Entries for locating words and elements
--

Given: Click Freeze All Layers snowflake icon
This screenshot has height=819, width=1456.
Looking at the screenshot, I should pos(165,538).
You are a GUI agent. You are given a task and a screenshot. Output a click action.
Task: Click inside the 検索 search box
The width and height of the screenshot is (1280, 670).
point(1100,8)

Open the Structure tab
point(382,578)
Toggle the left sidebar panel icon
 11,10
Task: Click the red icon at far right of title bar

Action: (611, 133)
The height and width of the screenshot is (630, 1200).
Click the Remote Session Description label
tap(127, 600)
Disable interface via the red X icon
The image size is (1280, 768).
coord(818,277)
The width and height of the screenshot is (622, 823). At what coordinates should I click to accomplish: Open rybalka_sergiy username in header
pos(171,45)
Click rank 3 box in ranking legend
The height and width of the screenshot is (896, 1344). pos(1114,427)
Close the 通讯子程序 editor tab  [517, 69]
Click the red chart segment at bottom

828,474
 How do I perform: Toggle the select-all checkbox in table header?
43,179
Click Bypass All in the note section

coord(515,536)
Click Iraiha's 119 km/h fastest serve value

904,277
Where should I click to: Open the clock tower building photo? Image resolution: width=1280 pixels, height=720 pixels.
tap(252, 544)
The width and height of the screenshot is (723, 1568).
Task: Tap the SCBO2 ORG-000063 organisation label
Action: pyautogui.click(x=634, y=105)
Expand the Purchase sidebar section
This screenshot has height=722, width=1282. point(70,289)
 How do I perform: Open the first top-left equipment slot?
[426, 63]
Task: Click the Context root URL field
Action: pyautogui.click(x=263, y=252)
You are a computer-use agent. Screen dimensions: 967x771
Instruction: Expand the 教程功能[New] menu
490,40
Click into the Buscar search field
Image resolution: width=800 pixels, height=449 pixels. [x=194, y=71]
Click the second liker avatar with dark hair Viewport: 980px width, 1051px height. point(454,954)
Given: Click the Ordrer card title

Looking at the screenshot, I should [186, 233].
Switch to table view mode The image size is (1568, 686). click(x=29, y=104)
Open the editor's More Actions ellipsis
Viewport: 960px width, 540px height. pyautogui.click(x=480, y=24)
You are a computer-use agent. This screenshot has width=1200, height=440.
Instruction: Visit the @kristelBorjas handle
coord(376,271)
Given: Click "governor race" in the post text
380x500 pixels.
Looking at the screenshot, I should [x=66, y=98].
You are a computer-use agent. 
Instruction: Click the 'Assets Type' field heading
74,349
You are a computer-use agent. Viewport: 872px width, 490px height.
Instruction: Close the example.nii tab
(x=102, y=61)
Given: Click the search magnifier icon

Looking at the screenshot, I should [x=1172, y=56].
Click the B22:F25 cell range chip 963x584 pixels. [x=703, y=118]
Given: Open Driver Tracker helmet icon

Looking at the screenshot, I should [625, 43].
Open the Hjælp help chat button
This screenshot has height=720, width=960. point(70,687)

--

WHAT YOU WILL DO ▸
Repeat every line of the data above word for word, from the first entry through the last.

EXERCISE ANSWER ▸
Given: Click Freeze All Layers snowflake icon
This screenshot has height=819, width=1456.
Looking at the screenshot, I should pos(165,538).
You are a GUI agent. You are given a task and a screenshot. Output a click action.
Task: Click inside the 検索 search box
The width and height of the screenshot is (1280, 670).
point(1100,8)

Open the Structure tab
point(382,578)
Toggle the left sidebar panel icon
 11,10
Task: Click the red icon at far right of title bar

Action: (611, 133)
The height and width of the screenshot is (630, 1200).
Click the Remote Session Description label
tap(127, 600)
Disable interface via the red X icon
The image size is (1280, 768).
coord(818,277)
The width and height of the screenshot is (622, 823). At what coordinates should I click to accomplish: Open rybalka_sergiy username in header
pos(171,45)
Click rank 3 box in ranking legend
The height and width of the screenshot is (896, 1344). pos(1114,427)
Close the 通讯子程序 editor tab  [517, 69]
Click the red chart segment at bottom

828,474
 How do I perform: Toggle the select-all checkbox in table header?
43,179
Click Bypass All in the note section

coord(515,536)
Click Iraiha's 119 km/h fastest serve value

904,277
Where should I click to: Open the clock tower building photo? Image resolution: width=1280 pixels, height=720 pixels.
tap(252, 544)
The width and height of the screenshot is (723, 1568).
Task: Tap the SCBO2 ORG-000063 organisation label
Action: pyautogui.click(x=634, y=105)
Expand the Purchase sidebar section
This screenshot has height=722, width=1282. point(70,289)
 How do I perform: Open the first top-left equipment slot?
[426, 63]
Task: Click the Context root URL field
Action: pyautogui.click(x=263, y=252)
You are a computer-use agent. Screen dimensions: 967x771
Instruction: Expand the 教程功能[New] menu
490,40
Click into the Buscar search field
Image resolution: width=800 pixels, height=449 pixels. [x=194, y=71]
Click the second liker avatar with dark hair Viewport: 980px width, 1051px height. point(454,954)
Given: Click the Ordrer card title

Looking at the screenshot, I should [186, 233].
Switch to table view mode The image size is (1568, 686). click(x=29, y=104)
Open the editor's More Actions ellipsis
Viewport: 960px width, 540px height. pyautogui.click(x=480, y=24)
You are a computer-use agent. This screenshot has width=1200, height=440.
Instruction: Visit the @kristelBorjas handle
coord(376,271)
Given: Click "governor race" in the post text
380x500 pixels.
Looking at the screenshot, I should [x=66, y=98].
You are a computer-use agent. 
Instruction: Click the 'Assets Type' field heading
74,349
You are a computer-use agent. Viewport: 872px width, 490px height.
Instruction: Close the example.nii tab
(x=102, y=61)
Given: Click the search magnifier icon

Looking at the screenshot, I should [x=1172, y=56].
Click the B22:F25 cell range chip 963x584 pixels. [x=703, y=118]
Given: Open Driver Tracker helmet icon

Looking at the screenshot, I should [625, 43].
Open the Hjælp help chat button
This screenshot has height=720, width=960. point(70,687)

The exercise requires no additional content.